I'm evaluating a psedo-random number generator which generates numbers based on a rule of the form X[n+1] = AX[n] + B(Mod M)
I'm given the first five numbers in the sequence, which are as follows:
x[0]= 56687054115473550533
x[1]= 71501923691929981066
x[2]= 1162551557687152936
x[3]= 88117163952857350660
x[4]= 16754986973331962115
Armed with that information, I'm to figure out what A, B, and M are, so I can calculate subsequent numbers. I'm comfortable solving systems of equations, but am not very familiar with linear algebra/congruences, and am honestly a bit baffled where to even start eliminating variables from the system. I've seen examples of this where A is different across the system, and B and M are constant, but never an example where all 3 are constant.
The crucial point of the problem is determining $M$. We have $4$ equations
\begin{align} 56687054115473550533\,A+B&\equiv 71501923691929981066\,(\mbox{mod }M),\\ 71501923691929981066\,A+B&\equiv 1162551557687152936\,(\mbox{mod }M),\\ 1162551557687152936\,A+B&\equiv 88117163952857350660\,(\mbox{mod }M),\\ 88117163952857350660\,A+B&\equiv 16754986973331962115\,(\mbox{mod }M). \end{align}
First we choose one of the equations, e.g. the $3$rd one, to express $B$ in terms of $A$, i.e., $$B\equiv 88117163952857350660-1162551557687152936\,A\,(\mbox{mod }M).$$ Then we use substitution to cancel $B$ from the other $3$ equations to get \begin{align} 55524502557786397597\,A+16615240260927369594&\equiv 0\,(\mbox{mod }M),\\ 70339372134242828130\,A+86954612395170197724&\equiv 0\,(\mbox{mod }M),\\ 86954612395170197724\,A+71362176979525388545&\equiv 0\,(\mbox{mod }M). \end{align} Then we use the $1$st equation to cancel $A$ from the other equations using elimination by addition and subtraction. We are not allowed to use division.
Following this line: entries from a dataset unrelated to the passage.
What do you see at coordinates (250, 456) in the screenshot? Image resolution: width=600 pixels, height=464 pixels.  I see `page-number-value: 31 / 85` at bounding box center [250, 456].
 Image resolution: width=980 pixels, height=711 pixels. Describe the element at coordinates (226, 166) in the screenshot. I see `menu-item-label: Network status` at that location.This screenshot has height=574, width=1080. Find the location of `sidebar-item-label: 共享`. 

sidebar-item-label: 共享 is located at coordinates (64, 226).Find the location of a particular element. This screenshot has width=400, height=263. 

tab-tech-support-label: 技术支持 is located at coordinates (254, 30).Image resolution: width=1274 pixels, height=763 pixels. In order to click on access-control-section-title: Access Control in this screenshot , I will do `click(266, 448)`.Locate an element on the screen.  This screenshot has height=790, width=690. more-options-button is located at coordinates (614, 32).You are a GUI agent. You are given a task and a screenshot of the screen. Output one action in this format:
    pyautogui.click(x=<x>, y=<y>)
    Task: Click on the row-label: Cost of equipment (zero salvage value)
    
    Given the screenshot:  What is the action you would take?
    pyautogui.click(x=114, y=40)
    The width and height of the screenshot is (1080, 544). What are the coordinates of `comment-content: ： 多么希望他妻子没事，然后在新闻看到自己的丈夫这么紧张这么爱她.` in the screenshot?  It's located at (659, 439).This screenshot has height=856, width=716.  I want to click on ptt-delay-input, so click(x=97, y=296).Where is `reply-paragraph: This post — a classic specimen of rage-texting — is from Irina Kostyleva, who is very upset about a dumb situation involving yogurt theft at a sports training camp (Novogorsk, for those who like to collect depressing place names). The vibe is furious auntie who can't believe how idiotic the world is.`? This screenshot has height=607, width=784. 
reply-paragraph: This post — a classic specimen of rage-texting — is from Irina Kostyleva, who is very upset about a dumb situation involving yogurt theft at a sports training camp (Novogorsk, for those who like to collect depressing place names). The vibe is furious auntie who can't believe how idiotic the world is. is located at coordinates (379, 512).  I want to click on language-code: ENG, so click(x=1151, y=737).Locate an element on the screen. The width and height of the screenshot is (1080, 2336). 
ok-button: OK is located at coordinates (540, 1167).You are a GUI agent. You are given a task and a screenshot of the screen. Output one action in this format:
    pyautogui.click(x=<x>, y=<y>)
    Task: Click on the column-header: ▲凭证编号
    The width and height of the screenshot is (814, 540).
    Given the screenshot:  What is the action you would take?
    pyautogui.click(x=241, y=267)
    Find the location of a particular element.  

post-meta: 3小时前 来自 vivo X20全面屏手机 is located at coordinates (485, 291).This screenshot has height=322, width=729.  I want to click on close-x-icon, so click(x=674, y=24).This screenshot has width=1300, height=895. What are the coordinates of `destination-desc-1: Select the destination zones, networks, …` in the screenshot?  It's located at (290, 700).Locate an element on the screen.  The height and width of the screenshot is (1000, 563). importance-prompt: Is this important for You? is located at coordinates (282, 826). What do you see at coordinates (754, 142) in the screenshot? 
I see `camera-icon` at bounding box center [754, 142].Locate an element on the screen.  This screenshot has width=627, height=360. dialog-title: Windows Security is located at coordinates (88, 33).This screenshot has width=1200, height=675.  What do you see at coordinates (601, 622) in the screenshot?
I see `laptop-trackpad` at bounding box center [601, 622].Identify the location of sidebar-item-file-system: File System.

We have \begin{align} 55524502557786397597\times 86954612395170197724-70339372134242828130\times 16615240260927369594\equiv 0\,(\mbox{mod }M),\\ 55524502557786397597\times 71362176979525388545-86954612395170197724\times 16615240260927369594\equiv 0\,(\mbox{mod }M). \end{align} So $M$ is a common divisor of the two big numbers. Use the Euclidean algorithm to find their greatest common divisor $95034255219577607603$, which factorizes into
$$95034255219577607603=29\times 577\times 210323\times 27003471317.$$
Since it is implicitly assumed that $x[0],x[1],\ldots,x[4]$ are all within $[0,M-1]$, the only possible $M$ is the greatest common divisor itself. Once $M$ is found, $A$ and $B$ can be found using any of the previous equations. So we have \begin{align} A=12630192673789351314,\\ B=35234390061212433526,\\ M=95034255219577607603. \end{align} You can verify that these numbers correctly reproduce the sequence $x[0],x[1]\ldots,x[4]$ from $x[0]$.